La faena bovina se encaminó a cerrar debajo de 2025
Proyectaron un 2026 con menos animales enviados a frigorífico, pero con más kilos por cabeza. Y que la clave estará en sostener la producción sin profundizar la caída del stock
La ganadería argentina ingresó en la segunda mitad del año con una impronta distinta a la de otros ciclos. Esto se debe a que la faena bovina se ubicó en niveles bajos para la última década, pero el mayor peso medio de los animales abrió la posibilidad de compensar parte de esa menor extracción con más carne por cabeza.
Según el último informe de Rosgan, en los primeros seis meses del año la faena habría superado apenas los 6 millones de animales. Con los datos preliminares de remisiones a plantas mediante DTe, junio aportó 1.081.077 vacunos y el acumulado enero-junio rondaría las 6.025.000 cabezas.
Este dato marca una baja del 9% frente al mismo período de 2025, cuando se habían faenado 6.613.000 animales. Además, ese volumen se posiciona como el registro más bajo de los últimos diez años para un primer semestre.
Más allá del dato puntual del primer semestre, la clave pasa por proyectar cómo puede cerrar el año y qué impacto tendrá ese nivel de faena sobre el ciclo ganadero. En los últimos 25 años, los primeros seis meses concentraron en promedio el 49% de los animales enviados a frigorífico, por lo que la segunda mitad del año suele aportar una porción algo mayor. En ese marco, los datos actuales sugieren que 2026 avanza con un ritmo de faena más moderado que acelerado, lo que podría dejar mayor oferta de hacienda terminada para el tramo final del año.
Más kilos, feedlots y una oferta desplazada
De acuerdo con el informe, el actual ciclo parece más asociado a un ritmo lento que a uno acelerado.

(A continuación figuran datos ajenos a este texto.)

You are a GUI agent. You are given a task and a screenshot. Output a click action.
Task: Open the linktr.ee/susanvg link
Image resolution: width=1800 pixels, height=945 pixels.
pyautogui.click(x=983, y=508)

La mayor participación de la recría y el incentivo económico para sumar kilos antes de la terminación estarían desplazando hacia adelante la salida de animales listos para faena.
Ese proceso ya se reflejó en el peso de faena que en mayo, la res en gancho, alcanzó un máximo histórico de 240 kilos, con una mejora interanual de 7,5 kilos por res. Así, una parte de los animales en producción llegaría al frigorífico durante el segundo semestre, reduciendo el peso relativo de la primera mitad sobre el total anual.

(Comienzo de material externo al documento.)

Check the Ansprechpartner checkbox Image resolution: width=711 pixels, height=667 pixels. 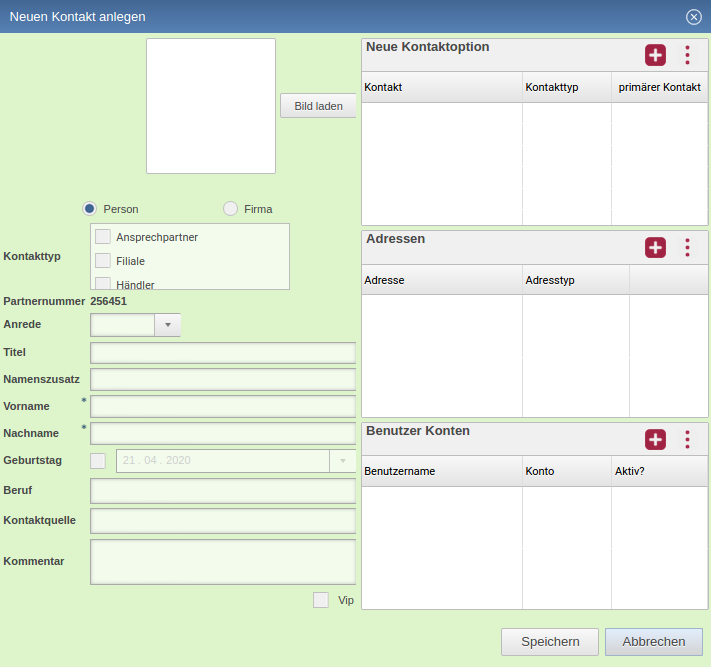(102, 237)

Bajo esa hipótesis, los poco más de 6 millones de animales faenados hasta junio permitirían proyectar una faena anual de entre 12,4 y 13,1 millones de cabezas. La cifra implicaría una reducción de entre 500.000 y 1,2 millones de animales respecto de 2025.
Mientras el año pasado, la producción de terneros aportó cerca de 14,4 millones de cabezas y la faena alcanzó 13,6 millones, el stock cerró con una merma de unas 700.000 cabezas, principalmente por la mortandad natural. Para 2026, aun con una tasa de destete similar o algo superior, el margen de crecimiento está condicionado por unas 500.000 vacas menos expuestas a servicio.
En ese contexto, Rosgan planteó que el mejor escenario sería cerrar el año con una faena moderada en cantidad de animales, pero con mayor eficiencia productiva. Si el aumento del peso medio permite sostener más carne por cabeza, la menor extracción no necesariamente se traduciría en una caída proporcional de la producción y, al mismo tiempo, ayudaría a estabilizar el stock bovino.